Can you reproduce the entries from the line with "960x1200 pixels. Task: Click" up to and including the line with "coord(607,913)", with each coordinate in the answers multiplied by 2.4 and rounded to a whole number, halves going up? Give the request text again unchanged, and leave the pictures out.

DATA IN THIS EXERCISE
==*==

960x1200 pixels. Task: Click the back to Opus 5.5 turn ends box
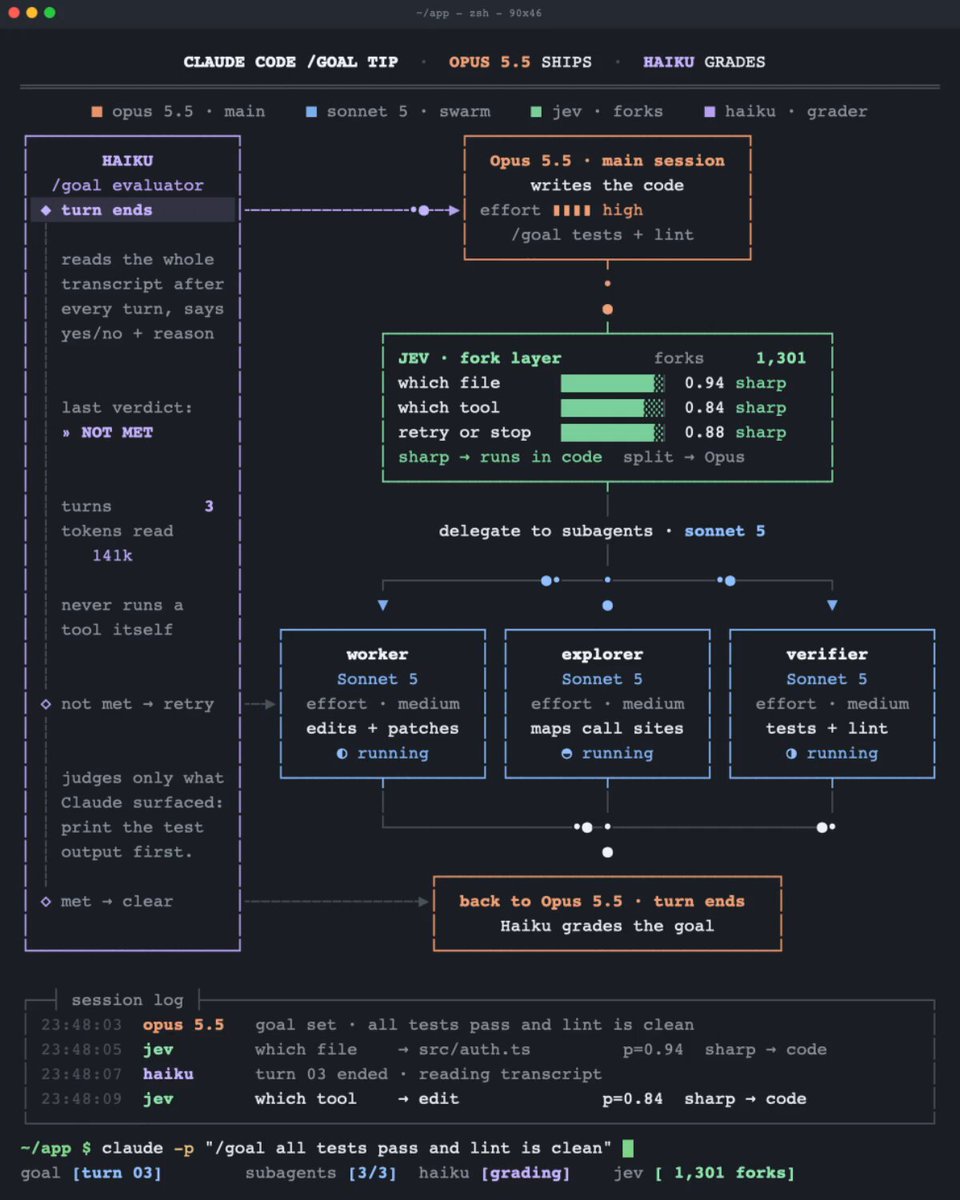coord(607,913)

==*==

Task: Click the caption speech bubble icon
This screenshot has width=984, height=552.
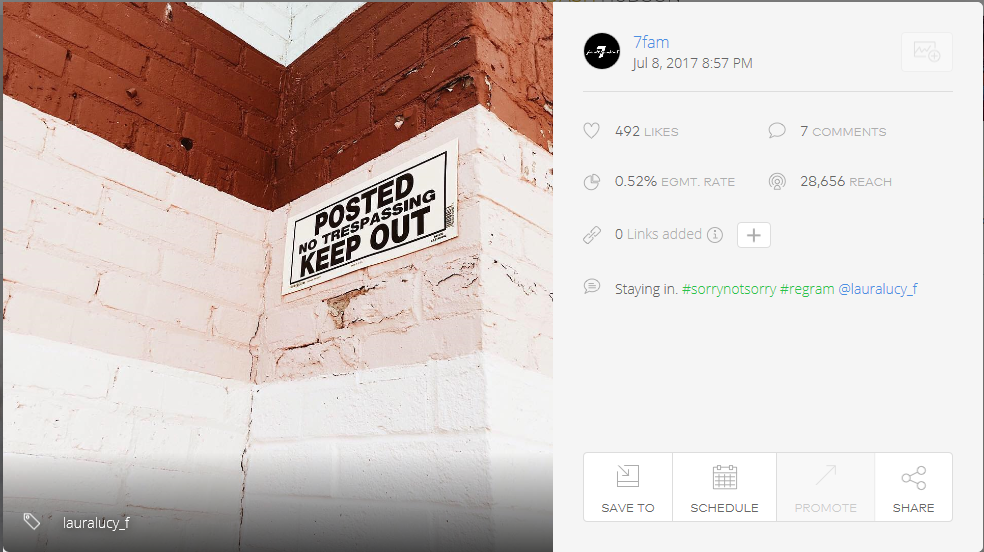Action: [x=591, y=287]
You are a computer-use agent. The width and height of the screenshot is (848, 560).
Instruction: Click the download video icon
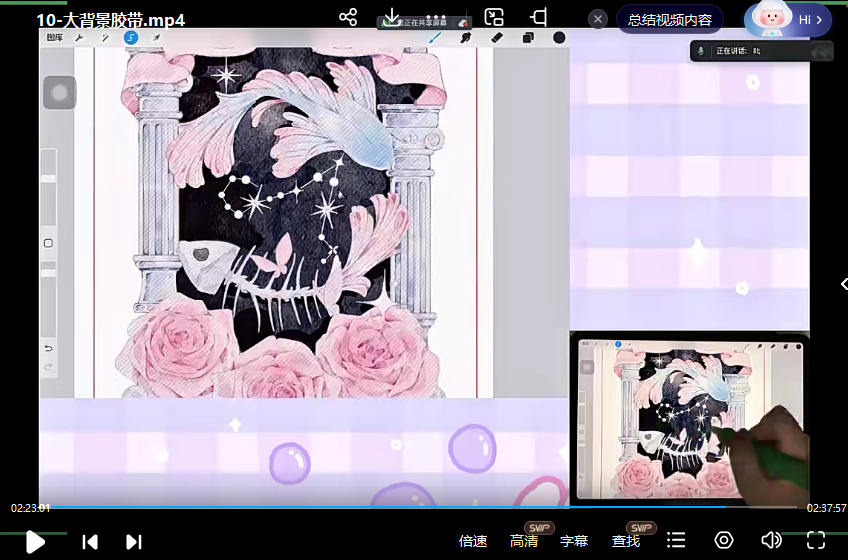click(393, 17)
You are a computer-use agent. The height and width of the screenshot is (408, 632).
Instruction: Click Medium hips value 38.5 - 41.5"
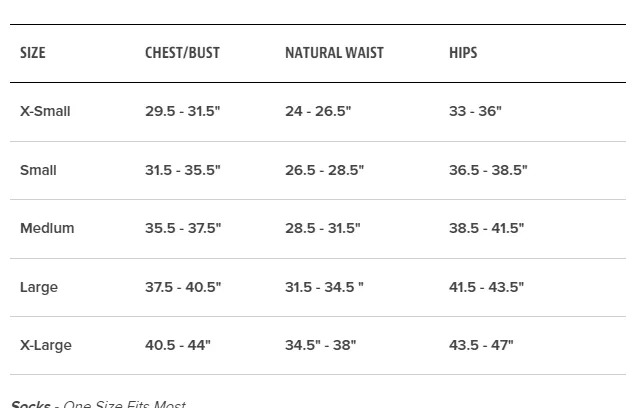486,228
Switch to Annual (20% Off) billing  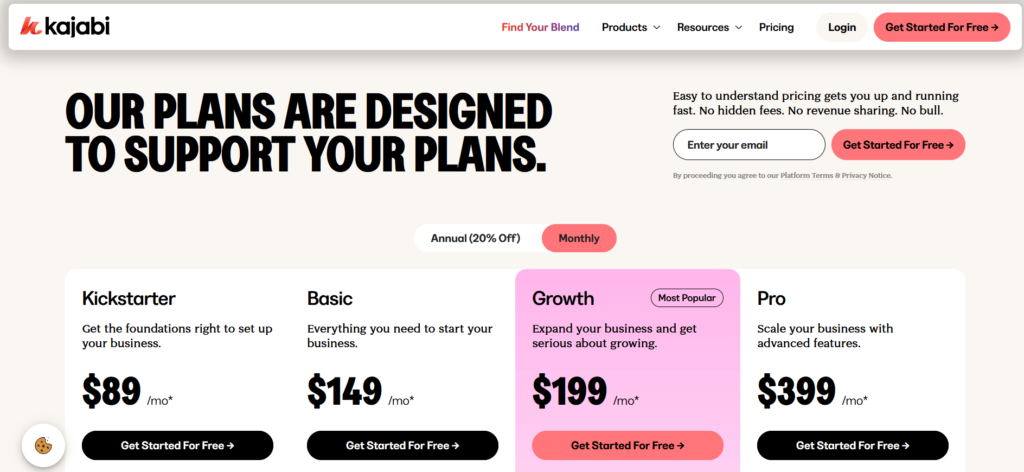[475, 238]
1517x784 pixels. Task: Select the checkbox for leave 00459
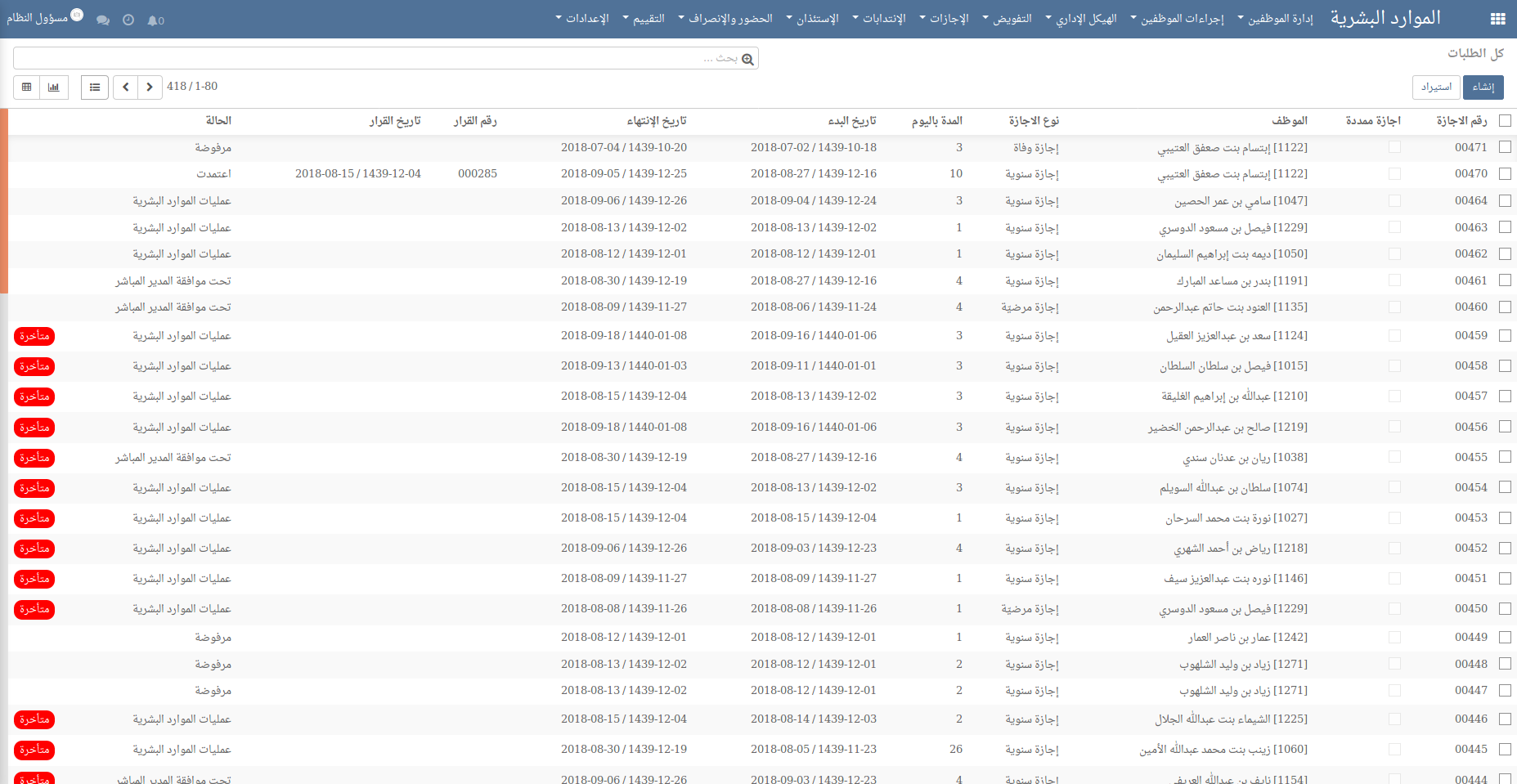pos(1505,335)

==*==

RESPONSE TO THIS TASK
960x1200 pixels. Task: Click the back to Opus 5.5 turn ends box
coord(1457,2191)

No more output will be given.